Rozenn Kevel, étudiante à Toulouse, a été licenciée vendredi 26 mars pour avoir critiqué, sur Twitter, le gaspillage alimentaire de l’enseigne Chronodrive dans laquelle elle était employée. Certains prônent la liberté d’expression, d’autres condamnent le dénigrement… Jusqu’où peut-on critiquer son employeur ?
Vendredi 26 mars, Rozenn Kevel, étudiante toulousaine âgée de 19 ans, a été licenciée pour « faute grave » par l’entreprise Chronodrive. La raison ? Un tweet datant du 25 février qui dénonce le gaspillage alimentaire de l’enseigne dans laquelle elle était employée en CDI à Basso-Cambo depuis un an.

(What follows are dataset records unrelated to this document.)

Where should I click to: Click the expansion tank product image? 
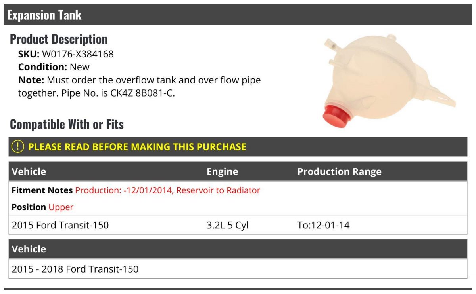click(x=381, y=79)
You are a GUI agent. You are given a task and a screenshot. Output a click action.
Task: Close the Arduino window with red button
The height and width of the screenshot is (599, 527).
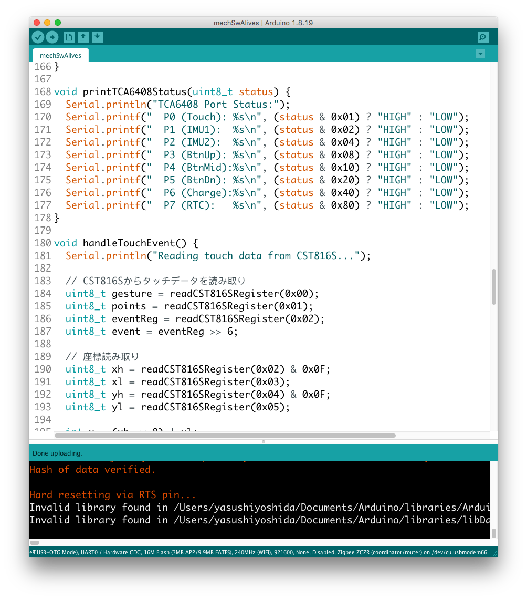click(37, 23)
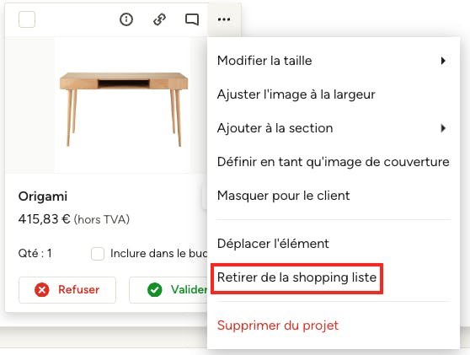Click the Origami product title

43,196
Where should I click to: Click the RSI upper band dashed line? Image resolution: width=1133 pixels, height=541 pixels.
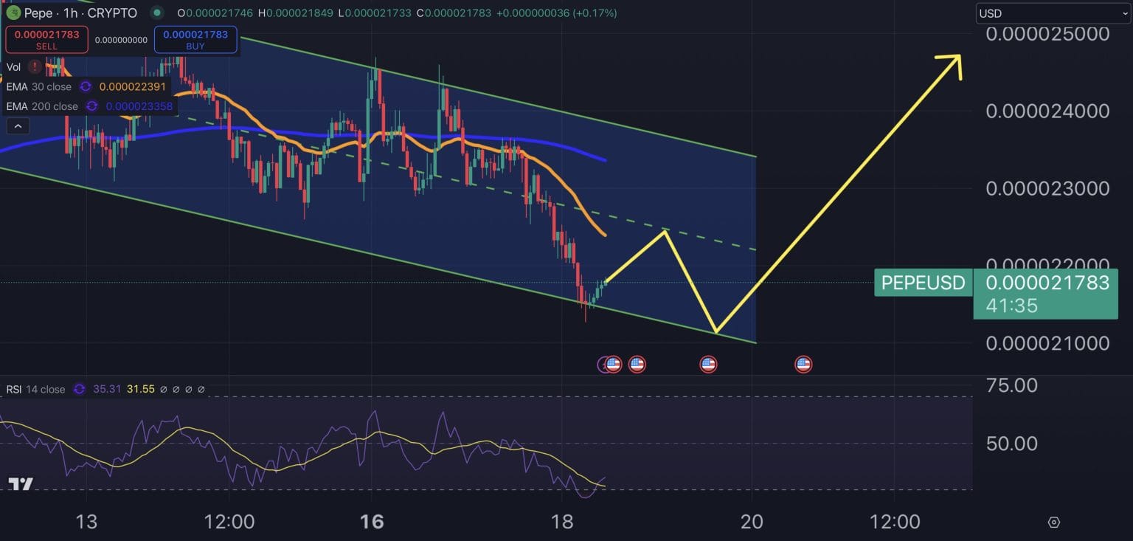pos(516,397)
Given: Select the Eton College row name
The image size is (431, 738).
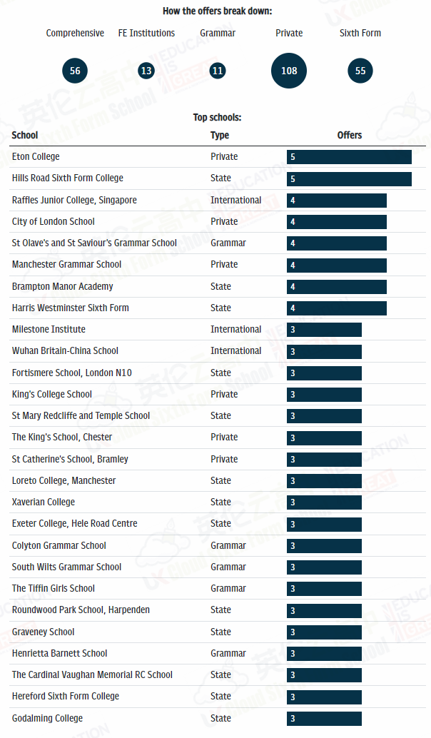Looking at the screenshot, I should coord(36,156).
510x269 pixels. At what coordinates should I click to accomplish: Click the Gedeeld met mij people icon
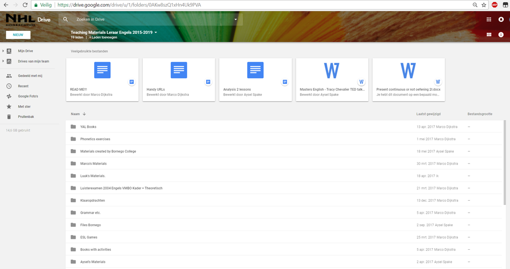[x=9, y=76]
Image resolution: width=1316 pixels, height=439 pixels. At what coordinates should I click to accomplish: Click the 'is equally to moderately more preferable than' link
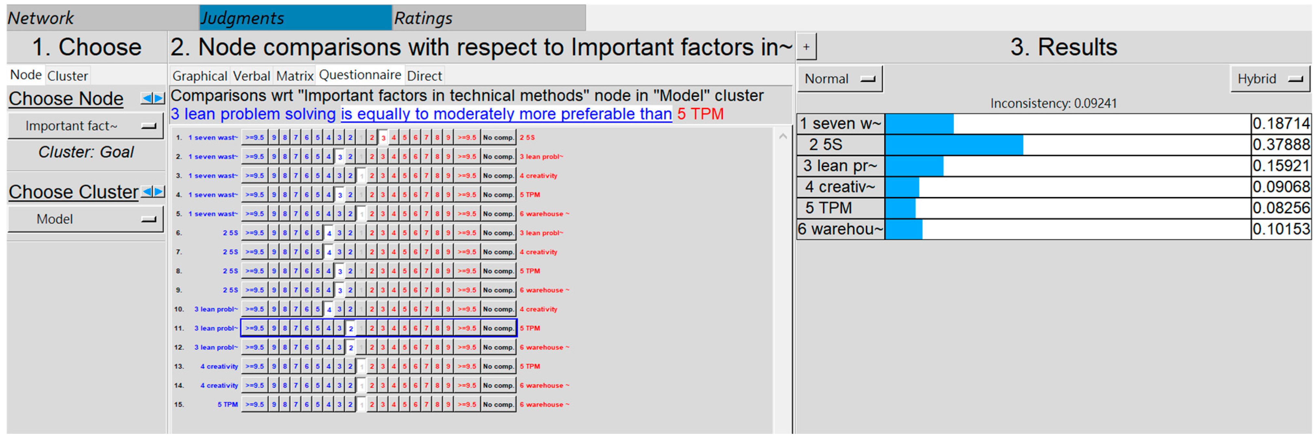click(506, 114)
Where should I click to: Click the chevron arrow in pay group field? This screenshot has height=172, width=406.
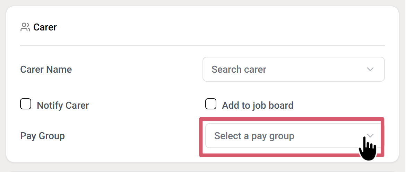(x=370, y=136)
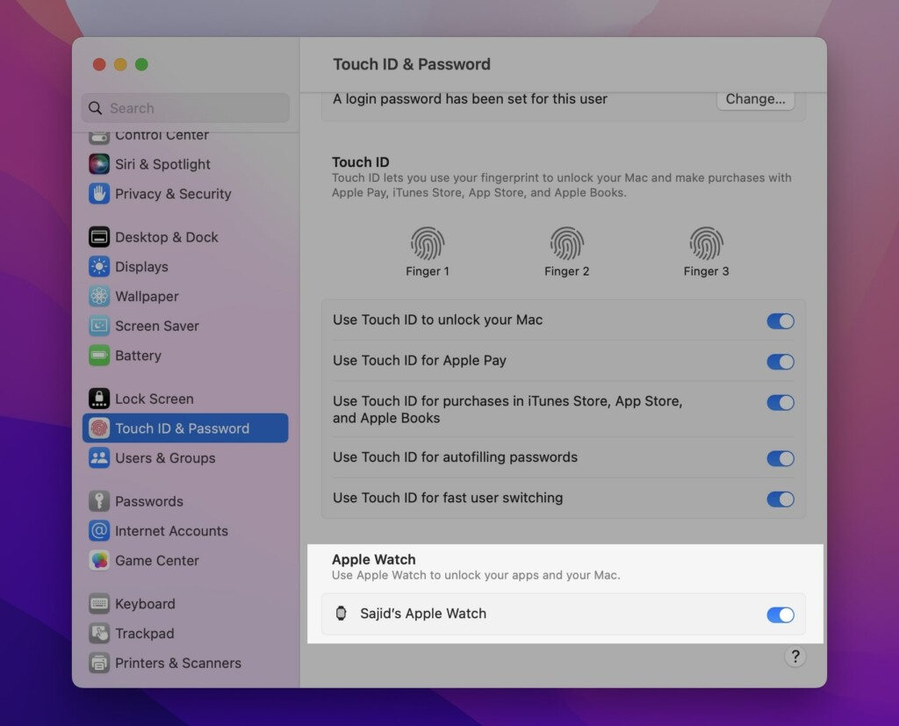This screenshot has height=726, width=899.
Task: Open Privacy & Security pane
Action: coord(173,194)
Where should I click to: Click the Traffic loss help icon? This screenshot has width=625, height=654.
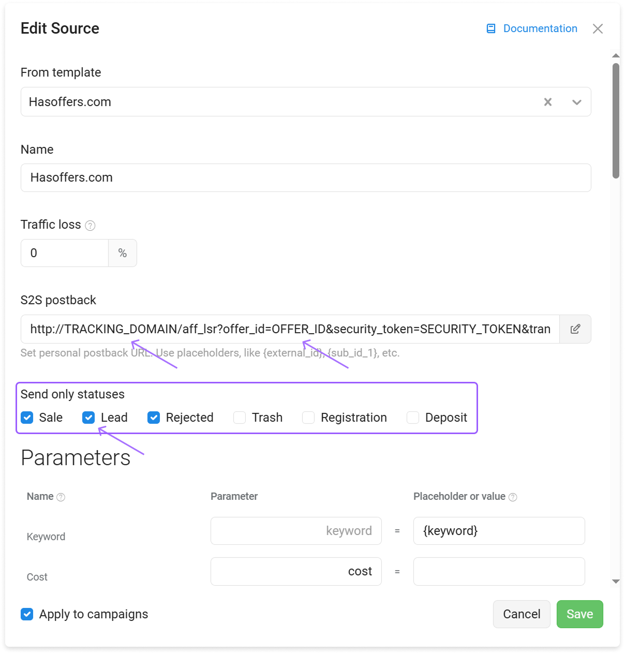coord(90,226)
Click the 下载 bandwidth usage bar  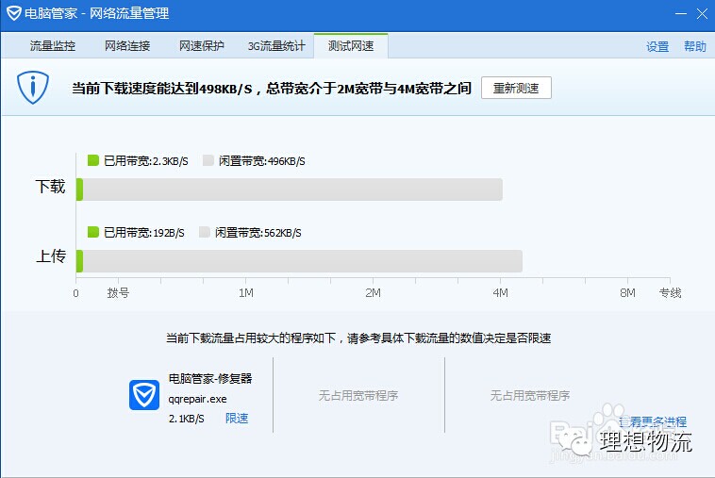click(289, 190)
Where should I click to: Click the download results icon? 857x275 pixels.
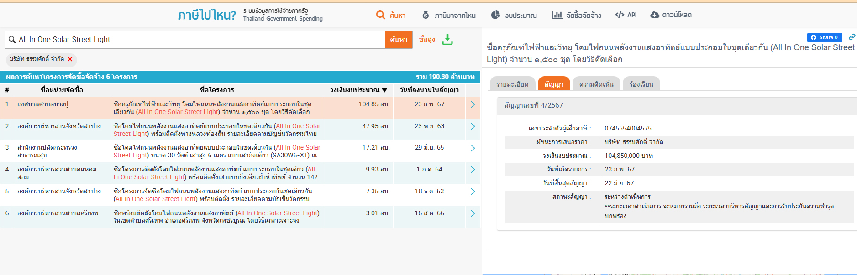tap(447, 40)
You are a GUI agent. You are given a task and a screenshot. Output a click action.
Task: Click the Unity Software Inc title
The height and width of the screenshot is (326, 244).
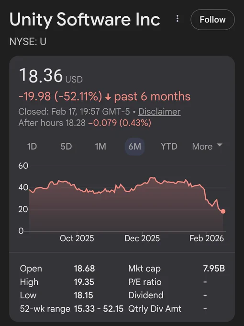[85, 19]
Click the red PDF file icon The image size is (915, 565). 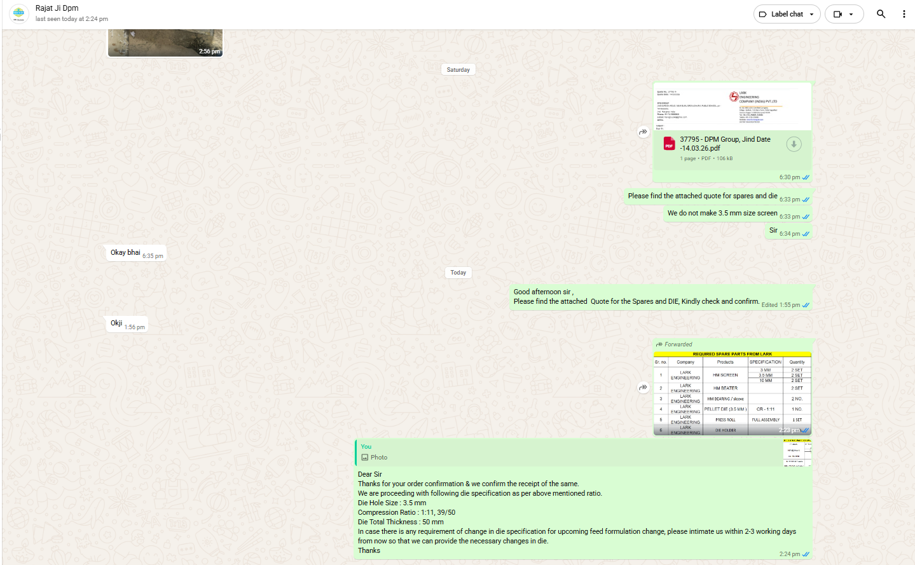click(x=669, y=144)
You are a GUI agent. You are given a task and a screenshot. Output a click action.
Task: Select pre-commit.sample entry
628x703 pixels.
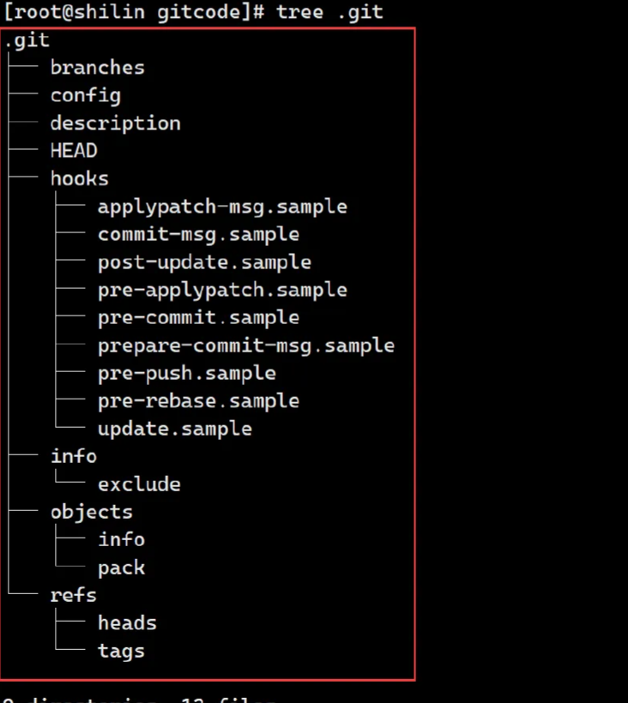coord(199,318)
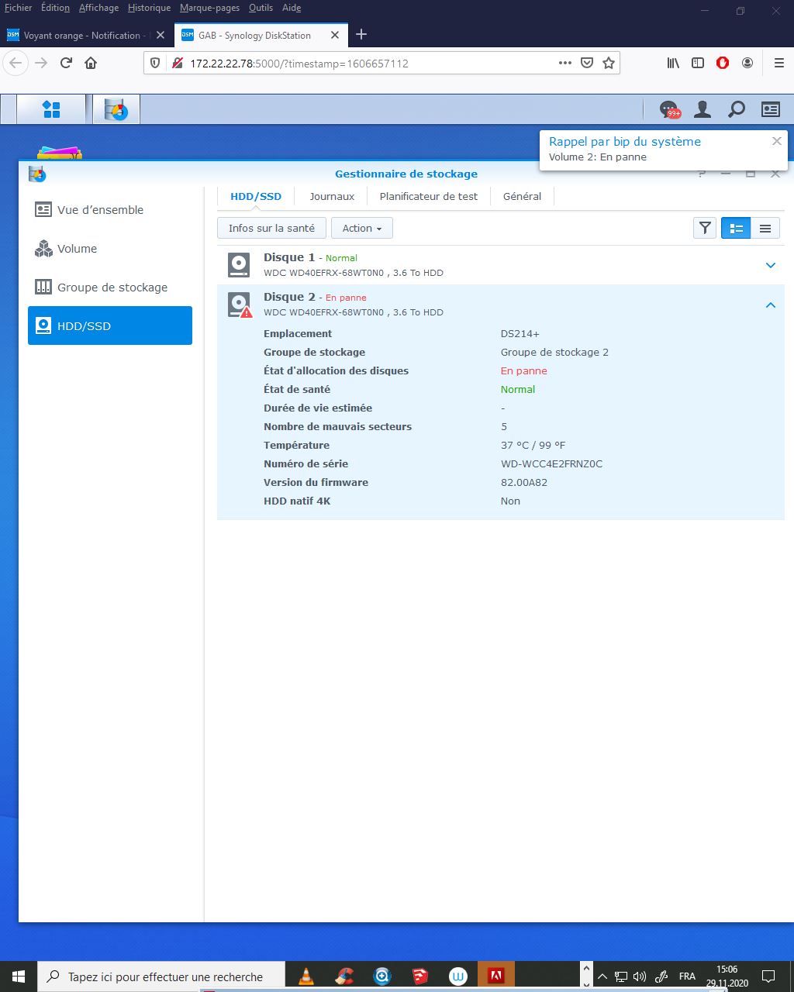The image size is (794, 992).
Task: Select Volume in the sidebar
Action: [x=77, y=249]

https://twitter.com/KevelRozenn/status/1364712636181606401
En réponse, Chronodrive a licencié la jeune femme pour « dénigrement des actions RSE » (Réseau Sociétal de l’Entreprise, ndlr). L’enseigne a déclaré que les propos de la jeune étudiante portaient « atteinte à l’image commerciale » de Chronodrive et constituaient « une violation de l’obligation contractuelle de loyauté vis-à-vis de son employeur ».
« La liberté d’expression possède des limites. Nous avons le droit de dire ce que nous pensons, mais il est interdit de diffamer ou injurier une personne ou une entité » explique maître Agaba, avocat en droit du travail au barreau de Toulouse. Officiellement, la jurisprudence de la Chambre sociale de la Cour de cassation ne pose pas de limite fixe entre les critiques tolérées et celles qui ne le sont pas. Toutefois, les propos injurieux, diffamatoires (à caractère mensonger, ndlr) ou excessifs représentent un abus et peuvent faire l’objet de sanctions. « Par contre, si la personne apporte la preuve que ses propos ne sont pas diffamatoires, elle ne peut pas être sanctionnée » poursuit maître Agaba.
L’employé peut être tenu à une obligation de discrétion liée à la nature de son emploi. Aussi, son contrat peut mentionner une obligation de loyauté professionnelle, lui interdisant de tenir des propos qui mettent son employeur en difficulté. « La majorité des contrats disposent d’une clause de confidentialité. Mais même si elle n’est pas mentionnée, il existe le principe de loyauté contractuelle qui fait qu’un juge peut vous reprocher de ne pas avoir respecté l’obligation de bonne foi qui découle des articles 1103 et 1104 du Code Civil » précise l’avocat en droit du travail.
L’examen des affaires se fait au cas par cas. Les juges possèdent une immense liberté d’appréciation dans le cadre de contentieux. Dès lors, certains facteurs tels que l’ancienneté du salarié, sa fonction, son absence de sanction antérieure et le contexte dans lequel il a tenu ses propos litigieux sont pris en compte.
Les employés sont libres d’exprimer leurs opinions lors de réunions sur le lieu de travail ou dans son cercle « privé ». Or, les réseaux sociaux sont considérés comme un espace « public ». L’employeur peut donc sanctionner son salarié, voire le licencier pour « faute », selon le degré de gravité. « Il existe les fautes vénielles, qui ne font pas l’objet d’avertissements. Les fautes simples peuvent faire l’objet de rappels à l’ordre. Les fautes graves peuvent faire l’objet de licenciements rapides, sans indemnités. Les fautes lourdes font l’objet d’un licenciement et la personne peut-être amenée à devoir réparer les préjudices engendrés » précise maître Agaba.